Using black ink for offset printing can be a tricky business. We’ve all been there, scratching our heads when we see a supposedly jet black area turn out grayish, greenish or even bluish in print. Fortunately, graphic designers and printers have a few tricks up their sleeves to solve this common printing problem and create what is known in the printing industry as rich black or deep black.

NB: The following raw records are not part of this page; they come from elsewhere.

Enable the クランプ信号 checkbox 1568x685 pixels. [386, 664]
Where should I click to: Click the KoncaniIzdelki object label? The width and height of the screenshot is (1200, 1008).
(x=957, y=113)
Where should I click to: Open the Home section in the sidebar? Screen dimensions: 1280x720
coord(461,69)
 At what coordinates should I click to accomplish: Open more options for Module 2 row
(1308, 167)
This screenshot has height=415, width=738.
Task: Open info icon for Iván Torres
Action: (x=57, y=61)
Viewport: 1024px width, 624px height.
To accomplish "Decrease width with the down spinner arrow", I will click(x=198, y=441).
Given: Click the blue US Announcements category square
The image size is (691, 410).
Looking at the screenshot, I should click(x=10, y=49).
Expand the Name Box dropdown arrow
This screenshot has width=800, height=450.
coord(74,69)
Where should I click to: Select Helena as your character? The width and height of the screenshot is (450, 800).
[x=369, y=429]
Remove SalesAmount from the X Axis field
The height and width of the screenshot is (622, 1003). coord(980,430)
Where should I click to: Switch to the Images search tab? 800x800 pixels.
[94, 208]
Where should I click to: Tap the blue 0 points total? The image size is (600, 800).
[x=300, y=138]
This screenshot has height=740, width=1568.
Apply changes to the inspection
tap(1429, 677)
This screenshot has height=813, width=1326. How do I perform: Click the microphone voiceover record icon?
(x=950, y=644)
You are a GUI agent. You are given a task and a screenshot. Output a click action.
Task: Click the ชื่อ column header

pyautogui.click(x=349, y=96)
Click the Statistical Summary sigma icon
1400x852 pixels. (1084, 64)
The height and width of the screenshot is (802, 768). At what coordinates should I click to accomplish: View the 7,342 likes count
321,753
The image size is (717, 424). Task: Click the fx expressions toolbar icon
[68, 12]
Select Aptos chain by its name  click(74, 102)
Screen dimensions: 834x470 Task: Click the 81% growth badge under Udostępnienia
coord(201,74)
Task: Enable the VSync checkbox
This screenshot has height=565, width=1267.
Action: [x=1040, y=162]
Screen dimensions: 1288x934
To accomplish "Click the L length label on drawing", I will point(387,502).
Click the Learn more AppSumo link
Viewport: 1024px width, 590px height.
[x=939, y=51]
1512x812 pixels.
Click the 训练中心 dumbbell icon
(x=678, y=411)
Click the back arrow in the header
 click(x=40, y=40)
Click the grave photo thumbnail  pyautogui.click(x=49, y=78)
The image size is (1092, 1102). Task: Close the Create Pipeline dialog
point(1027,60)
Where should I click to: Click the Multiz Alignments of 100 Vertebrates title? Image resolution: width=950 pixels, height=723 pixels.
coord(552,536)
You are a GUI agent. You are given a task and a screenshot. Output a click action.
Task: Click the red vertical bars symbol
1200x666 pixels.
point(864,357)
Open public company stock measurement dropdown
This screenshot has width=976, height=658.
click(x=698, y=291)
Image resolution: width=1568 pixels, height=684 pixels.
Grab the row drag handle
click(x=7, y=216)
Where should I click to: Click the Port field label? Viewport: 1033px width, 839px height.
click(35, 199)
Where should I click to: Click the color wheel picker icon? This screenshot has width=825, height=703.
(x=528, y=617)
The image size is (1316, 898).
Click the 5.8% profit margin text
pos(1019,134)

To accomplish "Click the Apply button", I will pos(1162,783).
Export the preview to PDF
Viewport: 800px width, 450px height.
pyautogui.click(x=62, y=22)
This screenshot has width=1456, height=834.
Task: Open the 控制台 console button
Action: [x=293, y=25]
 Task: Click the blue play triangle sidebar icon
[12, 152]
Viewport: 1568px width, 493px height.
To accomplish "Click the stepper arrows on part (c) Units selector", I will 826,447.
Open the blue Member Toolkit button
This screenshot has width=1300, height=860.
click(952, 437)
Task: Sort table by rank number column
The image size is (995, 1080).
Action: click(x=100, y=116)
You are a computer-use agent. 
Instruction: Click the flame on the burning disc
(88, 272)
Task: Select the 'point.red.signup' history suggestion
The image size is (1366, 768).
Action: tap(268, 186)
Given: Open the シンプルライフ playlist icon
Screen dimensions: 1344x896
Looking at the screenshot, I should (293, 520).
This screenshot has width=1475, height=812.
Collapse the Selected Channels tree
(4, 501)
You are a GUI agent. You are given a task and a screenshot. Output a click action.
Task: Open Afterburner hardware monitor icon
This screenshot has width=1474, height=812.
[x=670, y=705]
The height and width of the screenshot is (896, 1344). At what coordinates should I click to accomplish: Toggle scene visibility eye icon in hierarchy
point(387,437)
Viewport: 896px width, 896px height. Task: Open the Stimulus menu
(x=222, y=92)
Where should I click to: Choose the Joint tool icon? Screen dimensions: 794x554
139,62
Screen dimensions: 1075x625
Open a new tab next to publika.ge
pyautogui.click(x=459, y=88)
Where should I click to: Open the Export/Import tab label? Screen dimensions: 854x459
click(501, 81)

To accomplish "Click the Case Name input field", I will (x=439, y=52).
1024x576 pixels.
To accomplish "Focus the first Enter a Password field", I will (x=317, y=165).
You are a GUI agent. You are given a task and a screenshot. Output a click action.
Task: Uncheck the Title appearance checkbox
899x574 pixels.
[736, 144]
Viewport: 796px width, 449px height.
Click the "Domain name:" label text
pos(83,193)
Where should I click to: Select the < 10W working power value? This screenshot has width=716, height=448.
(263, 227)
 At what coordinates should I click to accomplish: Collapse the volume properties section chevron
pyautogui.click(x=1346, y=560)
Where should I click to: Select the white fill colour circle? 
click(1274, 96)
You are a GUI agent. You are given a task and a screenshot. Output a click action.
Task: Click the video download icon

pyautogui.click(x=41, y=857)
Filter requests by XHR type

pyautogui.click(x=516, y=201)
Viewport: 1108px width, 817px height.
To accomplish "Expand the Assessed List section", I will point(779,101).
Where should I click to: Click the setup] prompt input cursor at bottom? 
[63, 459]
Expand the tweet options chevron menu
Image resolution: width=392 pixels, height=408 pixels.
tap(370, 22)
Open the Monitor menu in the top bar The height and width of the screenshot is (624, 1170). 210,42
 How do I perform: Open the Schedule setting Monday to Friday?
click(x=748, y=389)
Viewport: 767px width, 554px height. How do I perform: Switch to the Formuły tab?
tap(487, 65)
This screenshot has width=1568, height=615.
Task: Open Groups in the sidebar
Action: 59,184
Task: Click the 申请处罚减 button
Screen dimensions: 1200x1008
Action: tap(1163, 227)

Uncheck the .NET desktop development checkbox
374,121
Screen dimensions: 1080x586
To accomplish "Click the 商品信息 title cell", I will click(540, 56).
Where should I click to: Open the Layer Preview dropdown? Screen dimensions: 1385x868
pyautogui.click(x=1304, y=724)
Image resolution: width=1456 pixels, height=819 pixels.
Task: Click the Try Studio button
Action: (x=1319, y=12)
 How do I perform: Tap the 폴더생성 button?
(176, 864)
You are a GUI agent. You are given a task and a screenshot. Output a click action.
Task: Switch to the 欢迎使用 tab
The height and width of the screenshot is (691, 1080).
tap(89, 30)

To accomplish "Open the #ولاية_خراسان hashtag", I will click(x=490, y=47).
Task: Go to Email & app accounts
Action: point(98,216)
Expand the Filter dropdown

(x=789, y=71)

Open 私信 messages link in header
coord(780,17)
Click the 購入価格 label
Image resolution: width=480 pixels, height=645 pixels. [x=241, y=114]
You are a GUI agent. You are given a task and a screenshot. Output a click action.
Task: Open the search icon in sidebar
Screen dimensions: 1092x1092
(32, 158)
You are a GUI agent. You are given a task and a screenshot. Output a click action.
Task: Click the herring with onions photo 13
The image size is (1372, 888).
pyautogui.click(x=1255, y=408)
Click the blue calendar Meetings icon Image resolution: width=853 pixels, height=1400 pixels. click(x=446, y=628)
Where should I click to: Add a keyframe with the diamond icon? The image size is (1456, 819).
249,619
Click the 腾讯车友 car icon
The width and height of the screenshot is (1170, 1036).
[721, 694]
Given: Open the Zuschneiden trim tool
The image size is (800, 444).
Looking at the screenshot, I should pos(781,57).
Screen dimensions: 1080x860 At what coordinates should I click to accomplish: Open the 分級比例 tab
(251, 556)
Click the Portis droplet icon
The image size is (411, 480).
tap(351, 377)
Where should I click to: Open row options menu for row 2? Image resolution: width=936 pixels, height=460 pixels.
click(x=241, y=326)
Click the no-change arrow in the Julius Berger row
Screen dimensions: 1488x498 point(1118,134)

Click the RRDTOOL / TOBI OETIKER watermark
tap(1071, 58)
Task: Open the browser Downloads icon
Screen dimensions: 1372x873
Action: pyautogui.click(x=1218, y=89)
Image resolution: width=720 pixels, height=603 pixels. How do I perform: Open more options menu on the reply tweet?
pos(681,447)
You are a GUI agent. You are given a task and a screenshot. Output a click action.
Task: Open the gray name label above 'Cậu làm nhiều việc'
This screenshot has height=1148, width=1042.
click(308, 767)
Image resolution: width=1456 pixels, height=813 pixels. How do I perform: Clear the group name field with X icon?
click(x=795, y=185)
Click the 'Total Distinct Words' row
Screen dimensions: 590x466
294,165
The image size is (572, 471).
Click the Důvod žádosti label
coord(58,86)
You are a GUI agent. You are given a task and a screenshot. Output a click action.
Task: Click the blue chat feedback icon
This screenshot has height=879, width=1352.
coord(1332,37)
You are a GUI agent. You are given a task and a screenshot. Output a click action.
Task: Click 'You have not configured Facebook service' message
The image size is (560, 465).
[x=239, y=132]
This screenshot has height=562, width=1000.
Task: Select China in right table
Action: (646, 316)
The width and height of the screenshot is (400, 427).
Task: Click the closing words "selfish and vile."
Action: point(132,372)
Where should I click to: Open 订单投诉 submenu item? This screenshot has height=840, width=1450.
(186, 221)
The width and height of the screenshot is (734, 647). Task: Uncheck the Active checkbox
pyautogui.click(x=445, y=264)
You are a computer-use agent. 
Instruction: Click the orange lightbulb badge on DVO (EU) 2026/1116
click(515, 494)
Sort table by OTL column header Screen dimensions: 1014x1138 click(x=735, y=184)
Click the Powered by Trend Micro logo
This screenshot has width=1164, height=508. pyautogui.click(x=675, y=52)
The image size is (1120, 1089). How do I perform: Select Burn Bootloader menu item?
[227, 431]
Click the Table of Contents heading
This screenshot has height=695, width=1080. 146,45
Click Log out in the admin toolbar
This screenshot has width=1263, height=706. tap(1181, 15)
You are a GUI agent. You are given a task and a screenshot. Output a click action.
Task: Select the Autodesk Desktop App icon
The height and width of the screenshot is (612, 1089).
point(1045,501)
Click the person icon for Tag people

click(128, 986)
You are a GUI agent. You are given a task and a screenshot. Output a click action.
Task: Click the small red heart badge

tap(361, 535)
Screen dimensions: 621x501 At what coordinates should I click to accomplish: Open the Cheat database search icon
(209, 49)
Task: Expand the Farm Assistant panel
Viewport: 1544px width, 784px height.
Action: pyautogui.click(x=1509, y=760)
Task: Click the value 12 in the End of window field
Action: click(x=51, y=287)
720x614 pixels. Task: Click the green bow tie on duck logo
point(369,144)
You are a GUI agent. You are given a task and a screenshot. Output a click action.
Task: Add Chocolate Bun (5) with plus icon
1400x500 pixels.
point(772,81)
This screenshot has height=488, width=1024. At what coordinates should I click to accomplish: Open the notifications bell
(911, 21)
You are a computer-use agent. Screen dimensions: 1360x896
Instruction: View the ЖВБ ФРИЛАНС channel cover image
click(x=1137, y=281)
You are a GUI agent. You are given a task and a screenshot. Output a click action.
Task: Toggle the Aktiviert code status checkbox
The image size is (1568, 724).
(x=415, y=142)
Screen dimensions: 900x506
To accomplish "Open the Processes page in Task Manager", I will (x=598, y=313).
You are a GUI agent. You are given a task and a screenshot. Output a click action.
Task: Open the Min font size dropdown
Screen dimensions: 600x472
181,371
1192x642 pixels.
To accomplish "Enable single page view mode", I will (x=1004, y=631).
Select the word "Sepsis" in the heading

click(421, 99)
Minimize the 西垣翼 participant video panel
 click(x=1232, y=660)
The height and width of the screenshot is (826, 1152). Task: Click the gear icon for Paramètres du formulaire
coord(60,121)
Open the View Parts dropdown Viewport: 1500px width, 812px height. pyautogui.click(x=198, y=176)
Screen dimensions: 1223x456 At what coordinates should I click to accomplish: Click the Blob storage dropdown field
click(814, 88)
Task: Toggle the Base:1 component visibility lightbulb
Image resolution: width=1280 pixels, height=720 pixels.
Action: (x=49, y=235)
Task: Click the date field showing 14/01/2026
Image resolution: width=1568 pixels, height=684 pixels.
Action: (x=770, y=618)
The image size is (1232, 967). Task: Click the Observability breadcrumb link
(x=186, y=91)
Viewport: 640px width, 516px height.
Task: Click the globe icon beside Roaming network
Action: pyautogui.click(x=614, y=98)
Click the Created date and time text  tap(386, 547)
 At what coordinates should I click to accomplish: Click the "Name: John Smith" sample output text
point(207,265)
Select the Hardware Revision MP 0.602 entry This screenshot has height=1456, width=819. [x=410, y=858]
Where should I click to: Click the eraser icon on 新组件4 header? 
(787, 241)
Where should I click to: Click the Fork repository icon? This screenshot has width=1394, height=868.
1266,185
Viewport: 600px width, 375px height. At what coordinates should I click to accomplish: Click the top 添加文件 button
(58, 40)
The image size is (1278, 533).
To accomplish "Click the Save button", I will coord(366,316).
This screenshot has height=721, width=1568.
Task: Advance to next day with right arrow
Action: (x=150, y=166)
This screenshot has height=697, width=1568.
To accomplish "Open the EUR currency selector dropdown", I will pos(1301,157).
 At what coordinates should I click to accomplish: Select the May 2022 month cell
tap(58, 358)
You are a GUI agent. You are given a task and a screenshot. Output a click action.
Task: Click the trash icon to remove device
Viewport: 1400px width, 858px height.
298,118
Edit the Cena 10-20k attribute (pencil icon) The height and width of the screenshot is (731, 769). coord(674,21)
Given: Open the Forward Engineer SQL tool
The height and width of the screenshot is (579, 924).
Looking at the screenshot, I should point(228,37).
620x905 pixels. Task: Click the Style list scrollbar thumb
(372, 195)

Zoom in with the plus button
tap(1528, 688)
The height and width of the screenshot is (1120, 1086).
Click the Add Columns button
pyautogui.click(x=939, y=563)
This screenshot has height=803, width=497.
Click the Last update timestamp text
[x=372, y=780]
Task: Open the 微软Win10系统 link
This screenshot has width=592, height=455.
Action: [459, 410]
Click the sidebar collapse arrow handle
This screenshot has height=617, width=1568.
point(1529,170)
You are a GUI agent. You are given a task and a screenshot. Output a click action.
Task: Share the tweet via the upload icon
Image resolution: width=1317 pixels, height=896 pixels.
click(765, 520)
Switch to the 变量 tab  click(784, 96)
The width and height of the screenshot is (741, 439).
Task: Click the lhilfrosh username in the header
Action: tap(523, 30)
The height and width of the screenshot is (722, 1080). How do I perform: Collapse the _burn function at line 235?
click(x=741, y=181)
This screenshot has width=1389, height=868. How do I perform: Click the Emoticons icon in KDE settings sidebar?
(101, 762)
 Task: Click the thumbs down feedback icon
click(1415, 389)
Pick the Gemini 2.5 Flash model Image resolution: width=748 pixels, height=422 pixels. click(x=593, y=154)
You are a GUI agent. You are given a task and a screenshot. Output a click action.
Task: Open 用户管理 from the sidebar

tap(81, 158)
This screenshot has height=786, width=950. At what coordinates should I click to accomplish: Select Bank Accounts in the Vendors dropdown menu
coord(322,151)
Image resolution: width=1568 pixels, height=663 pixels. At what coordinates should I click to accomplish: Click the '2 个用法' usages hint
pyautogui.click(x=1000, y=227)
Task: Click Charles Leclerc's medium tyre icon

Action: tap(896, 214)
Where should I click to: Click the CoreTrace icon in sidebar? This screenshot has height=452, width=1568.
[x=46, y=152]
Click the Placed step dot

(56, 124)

There’s black and then there’s black
Printing rich black can be done in several ways. Some printers stick to a recipe that uses 100 percent black, 60 percent cyan, 40 percent magenta and 40 percent yellow. Others choose to use 100 percent black with 40 percent magenta, 40 percent yellow and throw in 40 percent cyan into the mix. Some printers, however, choose to omit yellow altogether as it sometimes causes ink piling (buildup). When attempting to print rich black, the substrate needs to be taken into account as well. Paper that has, for instance, a slightly bluish undertone needs little less cyan added.
Avoiding excess ink coverage
If you’re wondering why printers don’t use 100 percent of each color to achieve rich black, maximum ink coverage is your answer. As a rule of thumb, ink percentages for offset/commercial printing should never exceed 240 when added up – unless you want to risk causing problems on the printing press, long drying times and muddy images.
Printing small black objects
It’s best to refrain from using rich black for thin lines or areas that are less than 5 mm wide as this is known to cause registration issues.
About to print rich black?
If you want to make absolutely sure printing rich black won’t cause excess ink coverage issues, use a preflighting tool – it will take care of all of your worries and automatically reduces the ink values to your own standards while keeping the black nicely deep and rich.